* What is needed
Among the entries that follow, some lines contain the word "agent". Show all of them.

* Material supplied
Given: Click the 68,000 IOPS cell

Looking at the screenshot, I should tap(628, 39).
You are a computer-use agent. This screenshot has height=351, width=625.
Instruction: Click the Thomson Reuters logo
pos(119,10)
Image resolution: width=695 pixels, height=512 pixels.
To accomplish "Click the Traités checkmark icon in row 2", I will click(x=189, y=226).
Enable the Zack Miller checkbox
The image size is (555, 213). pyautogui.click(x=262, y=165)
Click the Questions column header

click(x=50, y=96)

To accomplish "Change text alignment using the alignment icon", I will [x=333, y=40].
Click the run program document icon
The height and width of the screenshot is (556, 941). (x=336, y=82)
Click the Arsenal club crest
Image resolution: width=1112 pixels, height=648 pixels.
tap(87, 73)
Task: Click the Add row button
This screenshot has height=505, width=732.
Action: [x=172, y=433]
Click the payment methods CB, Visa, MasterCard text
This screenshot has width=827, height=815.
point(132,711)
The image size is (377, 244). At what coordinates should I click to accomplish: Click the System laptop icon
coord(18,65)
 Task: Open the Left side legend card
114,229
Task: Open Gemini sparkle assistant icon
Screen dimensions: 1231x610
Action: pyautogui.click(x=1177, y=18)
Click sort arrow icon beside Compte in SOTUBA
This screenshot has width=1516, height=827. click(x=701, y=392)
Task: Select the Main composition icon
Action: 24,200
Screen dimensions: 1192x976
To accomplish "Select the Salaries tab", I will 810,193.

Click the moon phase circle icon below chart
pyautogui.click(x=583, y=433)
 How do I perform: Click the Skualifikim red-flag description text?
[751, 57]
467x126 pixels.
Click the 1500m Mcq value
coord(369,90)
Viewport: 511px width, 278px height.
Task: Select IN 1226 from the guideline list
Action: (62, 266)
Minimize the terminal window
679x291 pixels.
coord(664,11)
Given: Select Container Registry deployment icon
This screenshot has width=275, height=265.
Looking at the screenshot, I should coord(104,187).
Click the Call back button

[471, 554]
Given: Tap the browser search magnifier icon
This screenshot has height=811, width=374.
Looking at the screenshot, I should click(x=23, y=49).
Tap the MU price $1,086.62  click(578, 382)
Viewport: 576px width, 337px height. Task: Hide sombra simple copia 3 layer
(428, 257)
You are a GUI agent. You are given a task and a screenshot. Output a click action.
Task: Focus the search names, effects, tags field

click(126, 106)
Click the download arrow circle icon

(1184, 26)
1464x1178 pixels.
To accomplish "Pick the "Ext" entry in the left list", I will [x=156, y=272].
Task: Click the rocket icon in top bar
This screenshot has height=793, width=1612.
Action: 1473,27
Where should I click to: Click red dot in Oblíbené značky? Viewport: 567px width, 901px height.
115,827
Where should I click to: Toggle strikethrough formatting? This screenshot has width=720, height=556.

* Task solution
You are a computer-use agent. This screenshot has height=351, width=625.
You are a GUI agent. You are given a task and a screenshot. Output a click action.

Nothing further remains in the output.